彼から発せられるのは、どうしたら合理的に仕事や生活ができるかだけです。

何もせずに海辺で横になり、水平線に沈む夕陽を眺め、とりとめのない考えで時間を過ごすことの豊かさを、もしかしたら彼は知らないのかもしれません。

史上最年少の将棋棋士としてプロデビューし、勝ち続けて話題になったのが藤井聡太七段です。彼の出現と活躍は社会現象となり、新聞やテレビが盛んに取り上げました。

藤井氏を取り上げた新聞の記事で、当時はまだ中学生だった彼に、苦手な科目を訊いています。彼は即座に「美術」と答えています。

成績も悪いと答えていたように記憶していますが、それは彼にとっては逆に誇らしいことのようで、「なんで絵を描くのか理解できない」というように答えていました。

おそらくは藤井氏も堀江氏に通じる合理的な考えをする人なのかもしれません。

藤井氏の場合は一日のほとんどの時間を将棋の手筋を考えることに費やし、同じ結果なら最小手数でそれに達するのを”美しい”と考えているのかもしれません。

考え方の基本にそのような傾向を持つ人にとって、何もない支持体に絵具をつけ、どうなるか自分でもわからない絵を描く行為は、無駄で、理解できない行為に思えてしっても仕方なさそうです。

合理的な考えを持ちがちな人からは、ためになる新書の話は聞けても、読んで面白かったという小説の話を聞くことも少ないように思います。

小説というものも、それを書いた人が頭に思いついたことを文章にして表現したものです。中には理屈に合わないこともあり、AからBへ直線的な線を結びたがちな傾向を持つ人は、うねった曲線に我慢強く付き合うのが苦手だったりするのでしょう。

男は女を殺した。好きだったから_これだけで終わる小説があったら簡潔ですが、味も素っ気もありません。

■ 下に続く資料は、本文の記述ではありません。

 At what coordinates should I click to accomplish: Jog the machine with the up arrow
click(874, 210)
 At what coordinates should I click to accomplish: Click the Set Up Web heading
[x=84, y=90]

今日、Yahoo!にあった堀江氏のニュースに次のようなものがありました。

いかにも彼らしい考えです。

無駄なものはスパッと切り捨て、必要なものだけで完結したいのでしょう。

そんな彼ですから、教養に分類されるようなものは一番毛嫌いするのかもしれません。

考え方は人それぞれですから、その人の考えを信じて生きて行けばいいと思います。が、無駄と思えるものに、もしかしたら必要なものやことが含まれているかもしれないことに、少しは気がついて欲しい気がしないでもありません。